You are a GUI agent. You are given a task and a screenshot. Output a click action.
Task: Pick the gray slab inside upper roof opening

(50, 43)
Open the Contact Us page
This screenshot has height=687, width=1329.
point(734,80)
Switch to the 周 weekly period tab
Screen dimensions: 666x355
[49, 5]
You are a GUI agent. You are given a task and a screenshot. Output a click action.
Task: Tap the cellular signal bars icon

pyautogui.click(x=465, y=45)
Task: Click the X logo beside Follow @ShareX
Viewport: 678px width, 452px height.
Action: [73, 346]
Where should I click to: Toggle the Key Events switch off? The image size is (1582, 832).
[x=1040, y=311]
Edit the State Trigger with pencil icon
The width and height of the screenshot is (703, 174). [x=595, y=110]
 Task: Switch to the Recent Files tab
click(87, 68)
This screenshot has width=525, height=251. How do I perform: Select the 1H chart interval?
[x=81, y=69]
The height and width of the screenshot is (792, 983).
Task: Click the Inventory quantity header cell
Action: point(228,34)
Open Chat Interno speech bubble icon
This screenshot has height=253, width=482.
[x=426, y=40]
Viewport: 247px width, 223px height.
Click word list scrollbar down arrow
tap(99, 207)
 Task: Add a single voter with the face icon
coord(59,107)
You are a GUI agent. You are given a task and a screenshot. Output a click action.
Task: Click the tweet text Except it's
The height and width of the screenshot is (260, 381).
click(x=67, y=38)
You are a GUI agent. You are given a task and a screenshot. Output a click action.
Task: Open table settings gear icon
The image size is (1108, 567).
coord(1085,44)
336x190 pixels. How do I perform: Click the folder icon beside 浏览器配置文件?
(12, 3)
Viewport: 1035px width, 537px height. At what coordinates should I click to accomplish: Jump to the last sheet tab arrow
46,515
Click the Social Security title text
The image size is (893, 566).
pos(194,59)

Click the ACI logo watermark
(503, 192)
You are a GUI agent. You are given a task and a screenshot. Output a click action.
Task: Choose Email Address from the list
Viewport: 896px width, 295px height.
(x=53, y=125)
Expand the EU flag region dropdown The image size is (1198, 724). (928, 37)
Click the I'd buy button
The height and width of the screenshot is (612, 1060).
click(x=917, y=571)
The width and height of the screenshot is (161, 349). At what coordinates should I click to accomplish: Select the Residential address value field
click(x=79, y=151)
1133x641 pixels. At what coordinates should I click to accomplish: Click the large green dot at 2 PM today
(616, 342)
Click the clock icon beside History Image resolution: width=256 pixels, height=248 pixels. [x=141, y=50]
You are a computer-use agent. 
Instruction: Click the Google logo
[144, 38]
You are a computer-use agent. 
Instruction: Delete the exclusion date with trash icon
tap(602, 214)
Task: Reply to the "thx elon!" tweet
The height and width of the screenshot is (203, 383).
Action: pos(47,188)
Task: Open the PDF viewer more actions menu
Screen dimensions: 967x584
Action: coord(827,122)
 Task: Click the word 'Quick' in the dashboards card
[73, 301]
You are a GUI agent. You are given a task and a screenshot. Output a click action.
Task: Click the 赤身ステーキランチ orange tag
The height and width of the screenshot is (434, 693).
------
If a line of the data holds the string "tweet", list it.

Task: Click the tweet text Except it's
Task: Reply to the "thx elon!" tweet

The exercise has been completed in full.